The first line defines the filename and uses the Spark parquet reader. We then configure the connection to the TigerGraph instance and invoke the loading job created in the previous step.  Finally we save the DataFrame to the graph. We can verify via GraphStudio under the “Load Data” page the system loads 12,345 vertices. (Note: the process can be repeated for additional data files as long as a loading job has been defined with the proper mappings.)

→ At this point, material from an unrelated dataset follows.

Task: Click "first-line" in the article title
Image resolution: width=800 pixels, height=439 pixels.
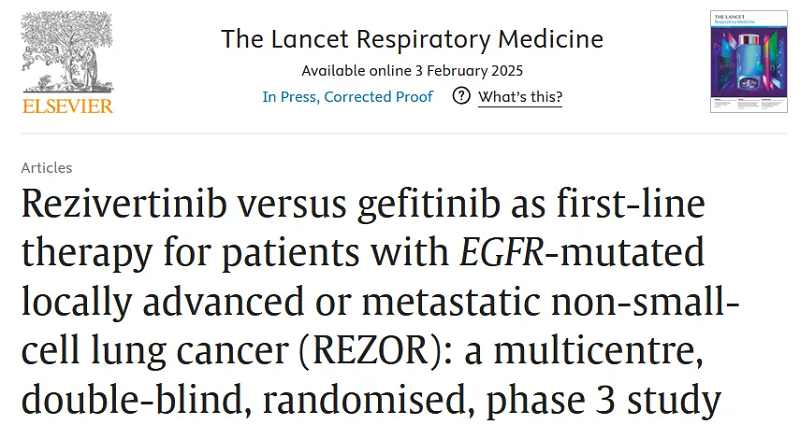Action: [x=631, y=203]
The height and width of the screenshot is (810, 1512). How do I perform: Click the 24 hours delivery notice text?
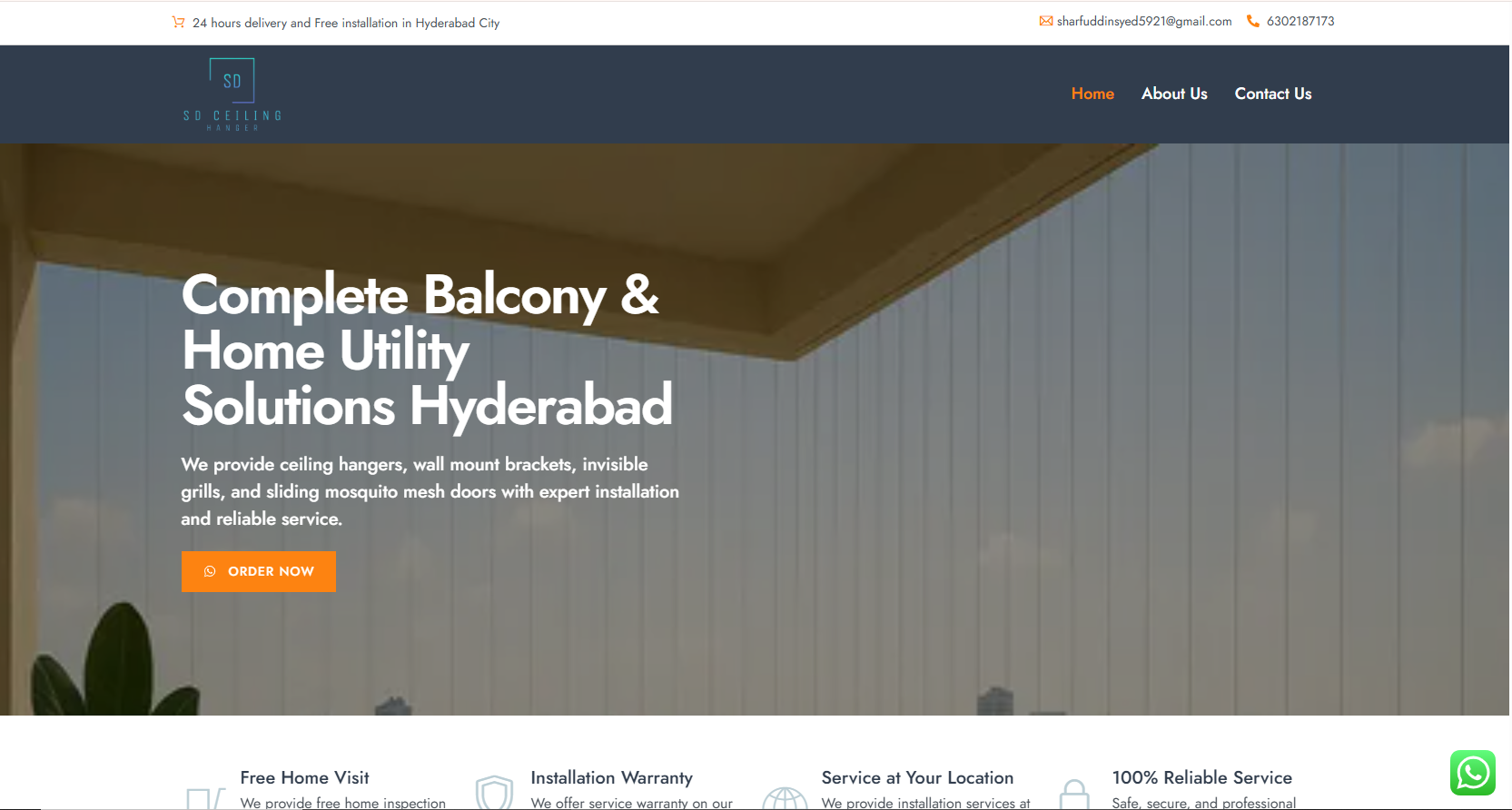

Gaining Additional Insights Using a Graph Algorithm

TigerGraph extends recommendations previously possible through the implementation of 20+ Open Source graph algorithms expressed in our turing-complete programming language GSQL.  In the following example, we will calculate the 5 most similar customers based on purchase history which could be used for targeted marketing campaigns and smarter recommendations.  We will use the jaccard similarity algorithm to calculate the most similar customers.  The query is run using a customer_id as input and will limit the results based on the topK value:

CREATE QUERY recommendation(VERTEX<customers> sourceCustomer, set<string> productName, INT topK) FOR GRAPH MyGraph {

This query calculates the Jaccard Similarity between a given customer (of type customers) and every other customer who shares similar products (of type products). The topK “similar” customers are printed out.


 Customer: 833
	    productNames (optional):
		      Perfect Fitness Perfect Rip Deck
			O'Brien Men's Neoprene Life Vest
		  topK: 5

A Jaccard Similarity score is calculated for each similar customer (who share similar purchases with the input sourceCustomer). The set of similar customers is sorted with the topK # customers printed out.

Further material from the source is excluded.